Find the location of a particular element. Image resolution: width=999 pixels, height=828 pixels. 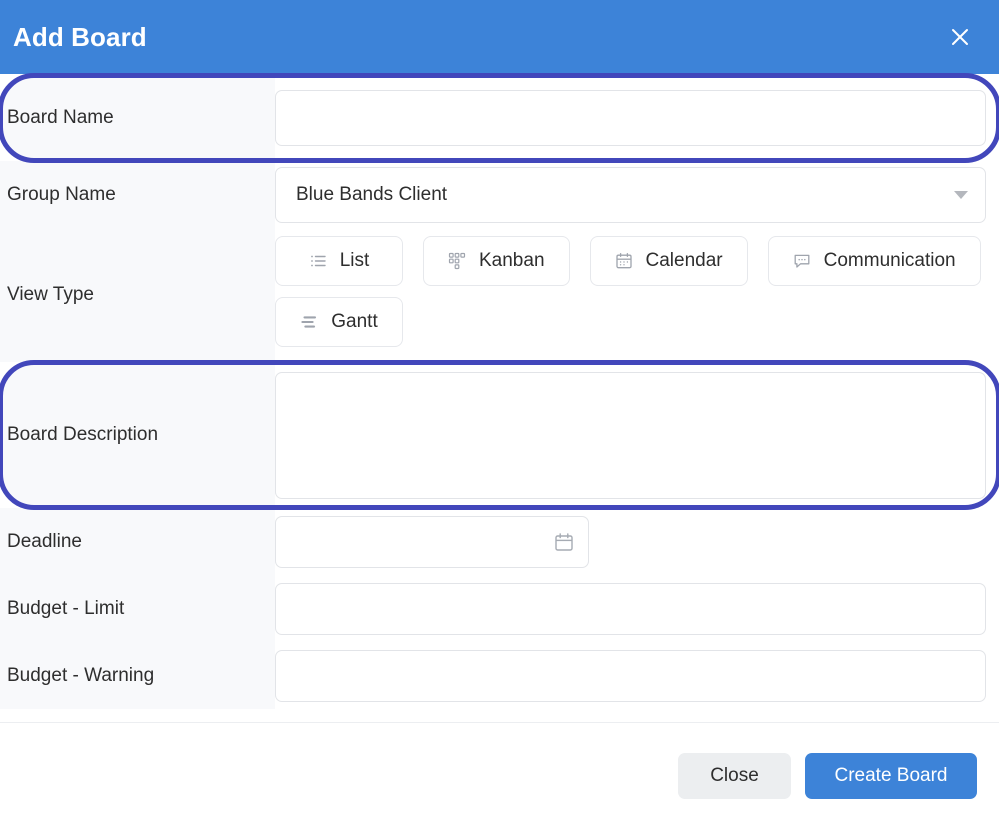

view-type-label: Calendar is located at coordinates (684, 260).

★ ★ ★ ★ ★

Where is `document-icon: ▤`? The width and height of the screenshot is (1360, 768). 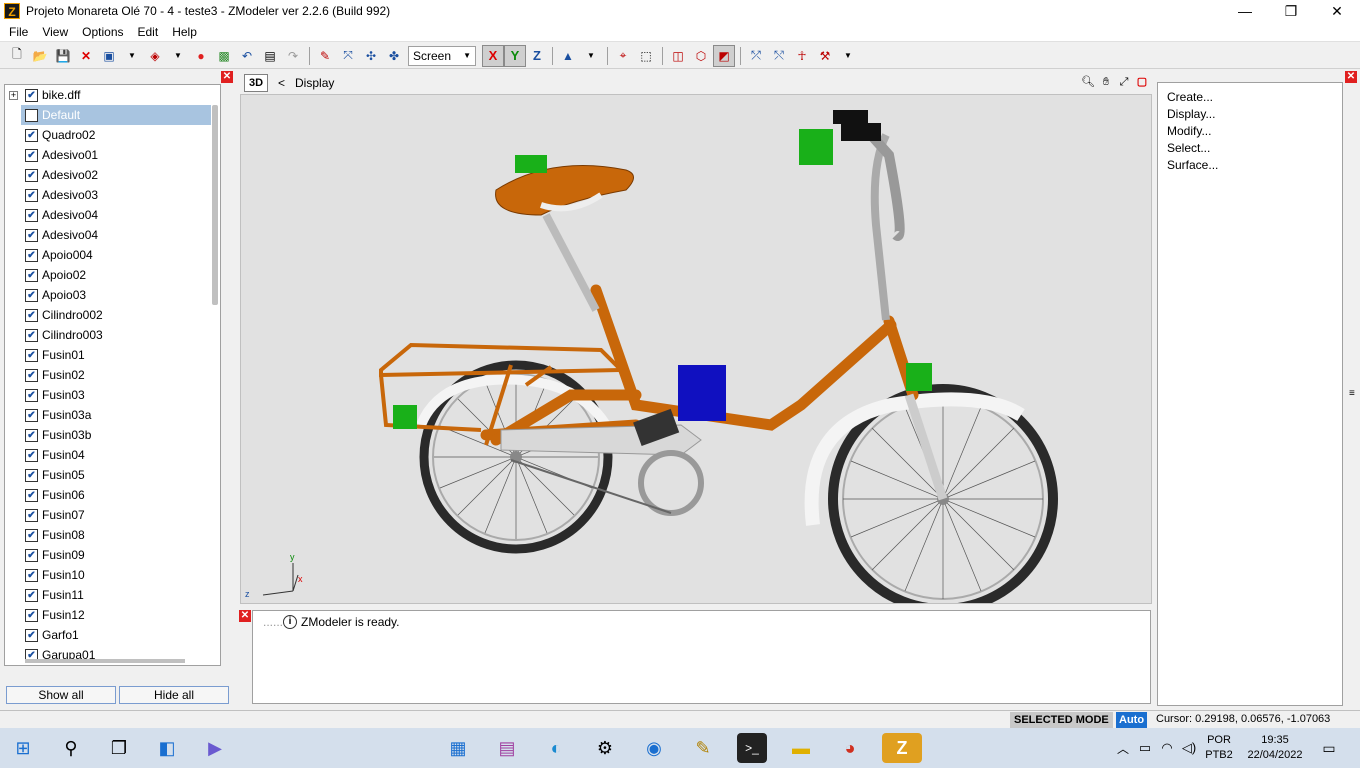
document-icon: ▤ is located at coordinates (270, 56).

★ ★ ★ ★ ★

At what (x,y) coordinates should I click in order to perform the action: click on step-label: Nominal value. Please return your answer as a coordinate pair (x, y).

★ ★ ★ ★ ★

Please lay out the lines as a JSON list of strings, one string per line with blank lines omitted, beginning at the line that contains "is (1360, 768)." and stopping after the line that contains "document-icon: ▤ is". Leave the pictures out of the answer.

## RESULT OF THE TASK
[
  "Where is `document-icon: ▤`? The width and height of the screenshot is (1360, 768). ",
  "document-icon: ▤ is located at coordinates (270, 56)."
]